Department of Cardiovascular Surgery, Dr. Siyami Ersek Thoracic and Cardiovascular Surgery Center, Istanbul, Turkey

Since stroke is an important cause of morbidity and mortality, carotid endarterectomies are used frequently to reduce the risk of stroke and death. Unfortunately, an inherent risk of the carotid endarterectomy procedure is that surgery itself may result in stroke. At this point the question is which method of anesthesia, local or general, is better to protect and monitorize the brain function during cross-clamp period in carotid endarterectomies? In the authors' center, 365 carotid endarterectomies were applied to 329 patients between 1990 and 2001; 165 operations were done under general anesthesia and the other 200 operations were done under local anesthesia.
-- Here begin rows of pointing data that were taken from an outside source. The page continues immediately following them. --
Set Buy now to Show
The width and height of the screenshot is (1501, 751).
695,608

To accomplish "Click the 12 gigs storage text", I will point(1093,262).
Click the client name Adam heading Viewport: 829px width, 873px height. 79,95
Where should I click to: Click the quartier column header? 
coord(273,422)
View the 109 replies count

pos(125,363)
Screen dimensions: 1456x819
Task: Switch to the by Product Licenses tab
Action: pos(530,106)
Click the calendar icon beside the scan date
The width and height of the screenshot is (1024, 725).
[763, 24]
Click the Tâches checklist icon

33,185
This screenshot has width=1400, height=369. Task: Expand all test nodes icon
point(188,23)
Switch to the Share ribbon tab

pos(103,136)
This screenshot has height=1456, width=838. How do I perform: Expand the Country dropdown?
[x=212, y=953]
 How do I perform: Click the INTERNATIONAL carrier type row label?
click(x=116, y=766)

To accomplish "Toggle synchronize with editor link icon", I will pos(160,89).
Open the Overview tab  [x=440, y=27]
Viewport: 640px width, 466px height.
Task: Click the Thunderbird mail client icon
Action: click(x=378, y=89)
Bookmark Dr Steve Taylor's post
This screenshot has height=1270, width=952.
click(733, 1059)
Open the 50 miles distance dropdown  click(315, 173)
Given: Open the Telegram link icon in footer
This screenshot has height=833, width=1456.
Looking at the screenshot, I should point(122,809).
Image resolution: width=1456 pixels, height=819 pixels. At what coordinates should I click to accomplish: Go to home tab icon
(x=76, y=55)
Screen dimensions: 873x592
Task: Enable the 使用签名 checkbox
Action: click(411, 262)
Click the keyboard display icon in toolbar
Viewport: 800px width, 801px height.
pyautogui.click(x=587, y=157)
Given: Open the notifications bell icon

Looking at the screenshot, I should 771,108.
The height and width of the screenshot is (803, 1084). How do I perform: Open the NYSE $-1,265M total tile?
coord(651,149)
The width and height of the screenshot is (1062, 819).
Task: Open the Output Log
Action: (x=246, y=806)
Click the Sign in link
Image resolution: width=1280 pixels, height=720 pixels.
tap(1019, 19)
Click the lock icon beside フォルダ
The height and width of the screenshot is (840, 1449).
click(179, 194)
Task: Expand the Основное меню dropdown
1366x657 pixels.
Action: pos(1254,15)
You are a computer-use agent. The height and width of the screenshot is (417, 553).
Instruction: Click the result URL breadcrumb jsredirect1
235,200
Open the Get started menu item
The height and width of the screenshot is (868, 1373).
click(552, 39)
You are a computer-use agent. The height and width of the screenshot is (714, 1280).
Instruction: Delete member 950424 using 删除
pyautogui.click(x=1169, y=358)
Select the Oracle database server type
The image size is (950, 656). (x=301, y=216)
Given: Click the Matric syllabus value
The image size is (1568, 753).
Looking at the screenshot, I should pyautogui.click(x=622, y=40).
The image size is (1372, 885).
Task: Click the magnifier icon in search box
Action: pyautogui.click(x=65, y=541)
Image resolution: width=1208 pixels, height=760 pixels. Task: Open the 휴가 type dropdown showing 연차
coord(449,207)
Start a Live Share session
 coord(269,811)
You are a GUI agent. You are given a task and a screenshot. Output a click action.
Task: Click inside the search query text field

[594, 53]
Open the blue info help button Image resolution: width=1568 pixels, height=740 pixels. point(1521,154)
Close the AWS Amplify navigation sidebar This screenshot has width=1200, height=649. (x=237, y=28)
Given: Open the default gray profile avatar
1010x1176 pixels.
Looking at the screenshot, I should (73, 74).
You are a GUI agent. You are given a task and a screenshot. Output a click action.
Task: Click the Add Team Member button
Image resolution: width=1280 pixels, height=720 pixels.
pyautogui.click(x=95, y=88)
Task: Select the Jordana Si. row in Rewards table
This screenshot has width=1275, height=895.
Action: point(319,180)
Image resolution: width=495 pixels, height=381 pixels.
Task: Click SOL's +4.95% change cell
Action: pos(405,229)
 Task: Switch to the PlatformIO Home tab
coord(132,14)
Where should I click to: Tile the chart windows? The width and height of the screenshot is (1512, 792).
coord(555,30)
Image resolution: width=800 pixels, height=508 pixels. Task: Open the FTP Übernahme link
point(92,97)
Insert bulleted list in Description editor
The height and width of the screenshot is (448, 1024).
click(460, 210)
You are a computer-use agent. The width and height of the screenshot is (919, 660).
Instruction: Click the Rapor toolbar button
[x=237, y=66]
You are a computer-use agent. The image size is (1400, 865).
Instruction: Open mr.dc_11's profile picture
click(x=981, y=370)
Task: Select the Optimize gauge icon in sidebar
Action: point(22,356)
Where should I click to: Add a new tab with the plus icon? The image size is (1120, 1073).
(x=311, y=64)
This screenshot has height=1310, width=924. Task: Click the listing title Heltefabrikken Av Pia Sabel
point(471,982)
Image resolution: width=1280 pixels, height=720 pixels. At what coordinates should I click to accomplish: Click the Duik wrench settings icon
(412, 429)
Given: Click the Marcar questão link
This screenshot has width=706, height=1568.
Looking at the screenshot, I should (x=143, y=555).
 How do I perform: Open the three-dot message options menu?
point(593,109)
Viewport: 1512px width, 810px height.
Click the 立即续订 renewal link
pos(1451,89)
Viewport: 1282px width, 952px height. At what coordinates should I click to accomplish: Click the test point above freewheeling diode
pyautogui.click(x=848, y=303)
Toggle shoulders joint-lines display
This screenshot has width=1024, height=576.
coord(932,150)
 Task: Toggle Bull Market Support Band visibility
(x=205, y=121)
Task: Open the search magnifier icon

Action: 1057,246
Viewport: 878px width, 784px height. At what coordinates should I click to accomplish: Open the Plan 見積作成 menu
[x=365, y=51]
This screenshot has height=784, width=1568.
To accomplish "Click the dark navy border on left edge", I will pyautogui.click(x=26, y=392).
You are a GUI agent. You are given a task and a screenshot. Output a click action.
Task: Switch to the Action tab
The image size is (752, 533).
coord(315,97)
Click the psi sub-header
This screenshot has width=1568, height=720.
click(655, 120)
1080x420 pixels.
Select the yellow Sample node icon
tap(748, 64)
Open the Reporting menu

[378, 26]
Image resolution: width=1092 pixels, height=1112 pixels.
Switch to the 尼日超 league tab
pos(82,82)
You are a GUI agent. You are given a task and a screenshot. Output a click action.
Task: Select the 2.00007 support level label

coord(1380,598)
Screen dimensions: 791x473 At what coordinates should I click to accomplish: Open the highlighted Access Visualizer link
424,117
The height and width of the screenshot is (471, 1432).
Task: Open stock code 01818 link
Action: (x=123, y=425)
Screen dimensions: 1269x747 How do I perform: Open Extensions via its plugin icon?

These 2 groups, general (group 1) and local anesthesia (group 11), were studied retrospectively according to preoperative and postoperative data. In group 1, the rate of major stroke was 7.3%, but this rate was 1% in group 11 (p <0.05). Intraoperative shunts were used in 50 (30.3%) operations of group 1, but the usage of shunt was 8% (16 operations) in group 11 (p< 0.000 1). The hospitalization period was also much shorter in group 11 than in group 1. The time of hospitalization was 4.1 ± 1.9 days in group I and 2.4 ± 1.1 days in group 11 (p < 0.0001). In terms of cost analysis, the mean costs were $1007.14 ± $135.71 in group I and $885.71 ± $78.57 in group 11 (p < 0.0001). In short, the local procedure was more cost-effective. As a result, in carotid endarterectomy procedures, the authors prefer local anesthesia to achieve better brain function monitoring and to reduce hospitalization time and cost.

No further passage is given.